While inspired by actual A-10A missions conducted during the Gulf War, this book is fiction. All characters, commands and locations are to be interpreted as such, and in no case are meant to reflect on anyone living or dead, actual military procedures, practices or whims.
Readers familiar with the A-10A facilities at King Fahd and Al Jouf will realize I’ve moved a few things around in the interest of the yarn. We haven’t gotten the Jacuzzi yet, but Chief Clyston is working on it.
While Special Ops— Delta Force in particular— infiltrated a number of teams into various parts of Iraq prior to the ground portion of the campaign, Fort Apache and its command structure is entirely a figment of my imagination. No documents released after the war include any reference to a permanent base of its size in Iraq. While the A-10As did at times operate in support of the Special Ops teams, no official documents support the theory that they operated from inside Iraq. A discrepancy in declassified records has tended to reinforce certain rumors about classified A-10A Forward Operating Areas or bases, but none of the official documents I’ve seen to date specifically prove that Hogs operated from enemy territory. In any event, all activities north of the border in this book are fictitious.
As for the Special Ops missions, we will probably have to wait years for the full story to be declassified— and for the guys who were there to say what really happened. But readers can find some details of the Special Ops missions in Iraq in several books.

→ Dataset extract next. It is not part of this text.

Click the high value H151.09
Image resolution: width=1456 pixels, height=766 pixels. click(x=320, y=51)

Among my favorites, because they cast the operations in their historical framework, are Commandos by Douglas C. Waller, and From a Dark Sky by Orr Kelly. Kelly’s book focuses on the Air Force’s contribution to Special Ops, a perspective often missed.
Terry Griswold and D.M. Giangreco also include some stories in their book, Delta, America’s Elite Counterterrorist Force; if you’ve never seen how small an AH-6G is, you can get an idea from the photos included in their book.

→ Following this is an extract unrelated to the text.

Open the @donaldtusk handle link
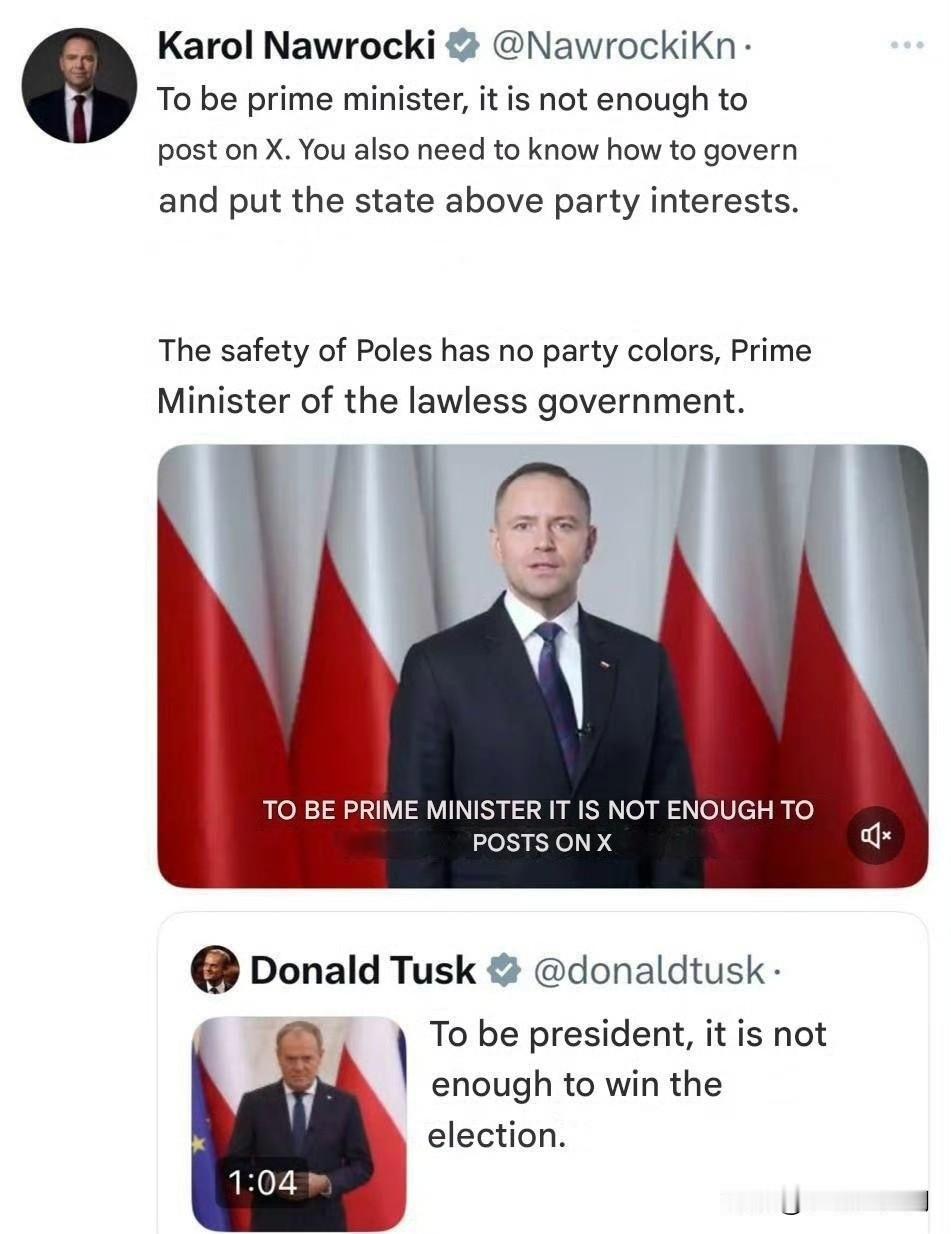 point(650,969)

Some of the behind-the-scenes political maneuvering is hinted at in Rick Atkinson’s larger history to the war, Crusade, a much different book than the others. And a personal look at the British SAS contribution to special operations in Iraq is told by Andy McNab in his first-person memoir Bravo Two Zero. McNab managed to survive capture; his true story is more harrowing than fiction.
A final note: Don’t try Doberman’s approach to short-field landings on your local shopping mall parking lot. It beats the hell out of the landing gear and results in a lot of broken glass.